C’est le propre des grandes crises d’accélérer la marche du progrès, tout en mêlant l’espoir et l’horreur, des ambulances radiologiques de Marie Curie lors du premier conflit mondial au largage des premières ogives nucléaires sur Hiroshima et Nagasaki à la fin du second. Le succès des vaccins à ARN messager nous rappelle que les catastrophes stimulent le génie humain, que la nécessité dissout les conformismes les mieux installés.

Les travaux autour des ARN forment une saga peuplée de Prix Nobel et de chercheurs anonymes qui ont creusé leur sillon, vaille que vaille, malgré des échecs répétés et le mépris de leurs supérieurs. Katalin Karikó aura tout connu, du communisme hongrois au capitalisme high-tech américain. Le hasard d’une rencontre devant une photocopieuse de son université – belle parabole pour ces ARN, copies de séquences d’ADN – lui a permis de rencontrer son binôme, Drew Weissman, un élève du célèbre Anthony Fauci. À eux deux (et quelques autres), ils ont réussi à lever les obstacles qui empêchaient les ARN messagers d’enclencher les réactions immunitaires adéquates. On parle de Nobel pour Katalin Karikó, mais son histoire pourrait aussi bien inspirer Steven Spielberg, grand narrateur de nos mythologies contemporaines.

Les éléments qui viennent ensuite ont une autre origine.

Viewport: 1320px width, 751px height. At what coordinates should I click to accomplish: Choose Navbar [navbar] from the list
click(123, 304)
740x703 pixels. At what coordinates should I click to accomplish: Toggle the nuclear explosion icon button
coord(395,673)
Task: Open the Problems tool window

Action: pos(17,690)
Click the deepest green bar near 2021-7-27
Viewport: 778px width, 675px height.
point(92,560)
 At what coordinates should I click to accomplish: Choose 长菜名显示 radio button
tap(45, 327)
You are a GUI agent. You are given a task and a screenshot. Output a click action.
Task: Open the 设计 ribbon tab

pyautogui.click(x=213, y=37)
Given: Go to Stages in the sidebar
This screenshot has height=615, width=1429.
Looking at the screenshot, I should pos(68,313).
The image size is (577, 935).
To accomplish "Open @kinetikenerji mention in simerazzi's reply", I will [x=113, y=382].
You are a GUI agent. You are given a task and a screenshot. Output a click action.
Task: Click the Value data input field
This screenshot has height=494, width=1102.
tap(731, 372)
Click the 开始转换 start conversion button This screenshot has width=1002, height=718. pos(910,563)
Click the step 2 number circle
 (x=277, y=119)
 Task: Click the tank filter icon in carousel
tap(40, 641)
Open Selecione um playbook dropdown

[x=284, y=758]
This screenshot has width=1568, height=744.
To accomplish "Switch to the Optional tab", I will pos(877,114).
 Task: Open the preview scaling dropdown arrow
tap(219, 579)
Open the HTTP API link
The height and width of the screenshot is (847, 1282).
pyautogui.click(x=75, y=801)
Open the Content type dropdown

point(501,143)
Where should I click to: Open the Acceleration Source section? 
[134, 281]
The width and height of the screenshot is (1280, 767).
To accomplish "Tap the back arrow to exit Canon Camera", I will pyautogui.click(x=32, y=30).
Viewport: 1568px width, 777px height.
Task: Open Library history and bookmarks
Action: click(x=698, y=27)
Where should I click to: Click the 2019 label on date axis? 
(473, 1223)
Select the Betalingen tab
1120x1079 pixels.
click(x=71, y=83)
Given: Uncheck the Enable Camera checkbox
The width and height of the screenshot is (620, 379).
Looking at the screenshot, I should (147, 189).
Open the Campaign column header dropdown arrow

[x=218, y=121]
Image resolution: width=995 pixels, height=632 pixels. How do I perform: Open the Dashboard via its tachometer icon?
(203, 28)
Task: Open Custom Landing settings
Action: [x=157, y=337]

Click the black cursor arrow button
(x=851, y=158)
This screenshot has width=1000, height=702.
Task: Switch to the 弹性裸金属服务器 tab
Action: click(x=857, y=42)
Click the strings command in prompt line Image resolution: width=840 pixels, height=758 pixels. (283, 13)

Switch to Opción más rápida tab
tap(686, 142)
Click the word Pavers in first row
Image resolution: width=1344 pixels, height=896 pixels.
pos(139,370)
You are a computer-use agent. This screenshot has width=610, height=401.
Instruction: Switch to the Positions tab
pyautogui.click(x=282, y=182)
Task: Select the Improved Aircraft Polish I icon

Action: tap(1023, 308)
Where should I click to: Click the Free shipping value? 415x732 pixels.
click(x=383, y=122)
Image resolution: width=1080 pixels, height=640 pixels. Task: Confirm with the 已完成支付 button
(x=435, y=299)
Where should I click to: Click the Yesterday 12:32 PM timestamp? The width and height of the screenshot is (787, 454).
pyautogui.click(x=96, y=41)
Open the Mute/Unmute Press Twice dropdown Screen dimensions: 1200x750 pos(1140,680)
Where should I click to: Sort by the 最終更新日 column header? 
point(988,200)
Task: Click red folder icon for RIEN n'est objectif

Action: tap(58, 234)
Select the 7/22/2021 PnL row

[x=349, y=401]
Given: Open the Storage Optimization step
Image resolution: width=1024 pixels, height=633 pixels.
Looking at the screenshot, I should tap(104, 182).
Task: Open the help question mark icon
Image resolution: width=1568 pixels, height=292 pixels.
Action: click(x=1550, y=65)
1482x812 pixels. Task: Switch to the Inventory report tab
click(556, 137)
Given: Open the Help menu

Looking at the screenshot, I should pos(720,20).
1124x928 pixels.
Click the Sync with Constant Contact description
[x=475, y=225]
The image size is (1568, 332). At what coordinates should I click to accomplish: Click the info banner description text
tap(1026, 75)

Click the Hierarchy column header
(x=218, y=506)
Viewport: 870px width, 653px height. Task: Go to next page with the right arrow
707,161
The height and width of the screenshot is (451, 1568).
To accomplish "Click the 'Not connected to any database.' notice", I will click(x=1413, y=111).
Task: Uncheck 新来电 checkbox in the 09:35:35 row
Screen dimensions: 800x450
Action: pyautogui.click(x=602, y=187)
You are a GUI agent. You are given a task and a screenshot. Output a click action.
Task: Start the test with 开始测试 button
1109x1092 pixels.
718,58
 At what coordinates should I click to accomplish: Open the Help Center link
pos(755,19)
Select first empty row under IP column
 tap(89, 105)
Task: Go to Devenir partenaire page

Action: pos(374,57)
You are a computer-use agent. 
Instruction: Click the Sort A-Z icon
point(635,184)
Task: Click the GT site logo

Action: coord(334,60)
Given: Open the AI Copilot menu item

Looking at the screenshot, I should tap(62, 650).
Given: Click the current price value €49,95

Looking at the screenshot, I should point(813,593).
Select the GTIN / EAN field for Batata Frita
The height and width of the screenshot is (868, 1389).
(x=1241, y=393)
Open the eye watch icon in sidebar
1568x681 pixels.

Concernant les ARN, nous nous situons aujourd’hui au sommet de l’échelle de la hype, le stade des attentes exagérées à l’égard d’une innovation technologique. Dans l’entretien qu’il nous a accordé, le biologiste Michel Morange décrit la somme de travaux de fourmi qu’ont nécessitée ces ARN, messagers ou interférents, qu’il ne faut pas, selon lui, considérer comme « une médication miracle ». Nous exposons dans le poster leur mode de fonctionnement complexe, les raisons de leur victoire contre le Covid, les promesses de nouveaux traitements, en particulier contre le cancer – de nombreuses études sont en cours. Rien ne sera simple, les chercheurs qui tentent de vaincre le VIH depuis des années au moyen des ARN savent qu’ils sont une thérapeutique délicate à mettre au point. Il n’en reste pas moins qu’ils ont déjà bouleversé bien des certitudes. Comme l’explique la philosophe Catherine Malabou, en supplantant un ADN censé nous définir une fois pour toutes, ces ARN agiles et fragiles ouvrent la voie à une conception plastique de la génétique. Nos anciens antagonismes entre l’inné et l’acquis paraissent bien loin.